▸ SOURCE DOCUMENT
::::::::

# Bait shops.



## Snowfan (Nov 6, 2011)

I normally grab a fly rod when I go fishing, unless I'm going after catfish. A buddy I haven't seen in a couple years calls me up, we decide to go fishing. I go in to my fur shed and suddenly realize how much stuff I need for bait fishing. I grabbed a minnow bucket, minnow trap and an old bun. My leech trap and a couple beef livers and my leech bucket. My old cooler I keep worms in along with some fresher bedding and an ice pack. My floating fish basket. Glad we didn't want to use crickets because I didn't take that. Almost forgot to grab a couple of rod& reel combos. Had to figure out which Plano boxes to put in my tackle backpack. Good grief. We had fun, though.
Much easier to go fly fishing.
Then the big question. Are there any actual bait shops around? Actual bait shops, not gas stations or hardware stores that have a little refrigerator with containers of worms, but actual, old fashion bait shops. The kind where the old man or woman behind the counter knew what fish were biting where and on what. You can tell them what you're fishing for and they knew the best minnows or leeches or worms or whatever. I miss those days. There's probably not much money in that business.
I think I'm done now. Thank you.


----------



## Rodeo's Bud (Apr 10, 2020)

Back when I lived in Georgia there were honest good old boy baitshops everywhere.

To a kid from the west coast, it was awe inspiring.

Huge drums of live crickets, critters of all kinds for bait.

But what always stood out in my mind were the 20 and 30 foot bamboo fishing poles hanging on the walls for simple bobber fishing.

I always wondered how you would get a 30 foot bamboo pole to the river.


----------



## alleyyooper (Apr 22, 2005)

Store near by is a honest bait shop and the people who own the place and do the hireing know their bussiness depends on knowing what is biteing on which lake in the area. Have the live bait to use on each one and the near by rivers.

::::::::

▸ OBJECTIVE A
Duplicate the part of the bait shop thread between "Huge drums of" and "near by rivers.", inclusive.
The listing that follows has no connection to the bait shop thread.

▸ RECORDED INFORMATION
::::::::

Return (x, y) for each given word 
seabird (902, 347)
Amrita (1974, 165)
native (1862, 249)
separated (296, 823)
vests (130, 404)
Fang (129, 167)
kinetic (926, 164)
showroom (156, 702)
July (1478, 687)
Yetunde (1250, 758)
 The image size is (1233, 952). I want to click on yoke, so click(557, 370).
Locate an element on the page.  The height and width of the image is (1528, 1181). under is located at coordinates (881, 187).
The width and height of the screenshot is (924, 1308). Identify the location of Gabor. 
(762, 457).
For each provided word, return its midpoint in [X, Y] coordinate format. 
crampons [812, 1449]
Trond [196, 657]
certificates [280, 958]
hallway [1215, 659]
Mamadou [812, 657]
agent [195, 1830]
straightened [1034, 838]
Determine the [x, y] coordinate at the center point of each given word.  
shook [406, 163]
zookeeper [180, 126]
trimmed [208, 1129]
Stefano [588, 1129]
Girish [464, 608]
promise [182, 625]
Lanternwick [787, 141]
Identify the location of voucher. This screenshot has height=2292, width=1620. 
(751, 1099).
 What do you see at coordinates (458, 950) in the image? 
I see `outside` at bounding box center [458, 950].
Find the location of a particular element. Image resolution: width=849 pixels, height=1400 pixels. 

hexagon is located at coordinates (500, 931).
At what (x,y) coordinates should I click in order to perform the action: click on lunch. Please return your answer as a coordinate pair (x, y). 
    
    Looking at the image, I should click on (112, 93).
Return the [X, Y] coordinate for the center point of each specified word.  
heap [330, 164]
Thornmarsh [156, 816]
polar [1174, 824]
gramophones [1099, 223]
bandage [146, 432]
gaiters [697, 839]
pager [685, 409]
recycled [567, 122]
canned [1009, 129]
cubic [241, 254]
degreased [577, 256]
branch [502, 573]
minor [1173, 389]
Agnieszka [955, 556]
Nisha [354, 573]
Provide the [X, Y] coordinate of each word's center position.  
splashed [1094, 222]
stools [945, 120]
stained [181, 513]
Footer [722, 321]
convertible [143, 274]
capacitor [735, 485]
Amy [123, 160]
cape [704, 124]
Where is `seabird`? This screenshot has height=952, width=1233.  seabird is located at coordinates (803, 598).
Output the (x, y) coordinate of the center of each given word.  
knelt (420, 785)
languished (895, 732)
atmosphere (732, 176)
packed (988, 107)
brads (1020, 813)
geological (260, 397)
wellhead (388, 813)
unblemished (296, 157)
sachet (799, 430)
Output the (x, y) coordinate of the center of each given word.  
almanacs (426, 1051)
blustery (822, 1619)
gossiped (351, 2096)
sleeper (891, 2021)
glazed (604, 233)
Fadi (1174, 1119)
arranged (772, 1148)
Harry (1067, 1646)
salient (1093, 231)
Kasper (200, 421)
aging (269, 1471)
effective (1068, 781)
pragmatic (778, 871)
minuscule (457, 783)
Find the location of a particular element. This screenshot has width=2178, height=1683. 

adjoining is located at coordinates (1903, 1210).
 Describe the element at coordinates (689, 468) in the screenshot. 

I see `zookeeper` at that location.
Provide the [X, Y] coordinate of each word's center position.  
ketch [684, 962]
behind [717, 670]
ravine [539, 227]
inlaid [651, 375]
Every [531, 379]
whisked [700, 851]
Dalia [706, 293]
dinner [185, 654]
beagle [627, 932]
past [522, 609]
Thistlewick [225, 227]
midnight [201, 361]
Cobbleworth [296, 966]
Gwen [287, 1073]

::::::::

▸ OBJECTIVE B
In the listing, rewrite the lines between the line holding "sleeper (891, 2021)" and the line holding "at that location.", inclusive, with "screenshot" replaced by "capture" and nothing else altered.

▸ ANSWER A
Huge drums of live crickets, critters of all kinds for bait.

But what always stood out in my mind were the 20 and 30 foot bamboo fishing poles hanging on the walls for simple bobber fishing.

I always wondered how you would get a 30 foot bamboo pole to the river.


----------



## alleyyooper (Apr 22, 2005)

Store near by is a honest bait shop and the people who own the place and do the hireing know their bussiness depends on knowing what is biteing on which lake in the area. Have the live bait to use on each one and the near by rivers.

▸ ANSWER B
sleeper (891, 2021)
glazed (604, 233)
Fadi (1174, 1119)
arranged (772, 1148)
Harry (1067, 1646)
salient (1093, 231)
Kasper (200, 421)
aging (269, 1471)
effective (1068, 781)
pragmatic (778, 871)
minuscule (457, 783)
Find the location of a particular element. This capture has width=2178, height=1683. 

adjoining is located at coordinates (1903, 1210).
 Describe the element at coordinates (689, 468) in the capture. 

I see `zookeeper` at that location.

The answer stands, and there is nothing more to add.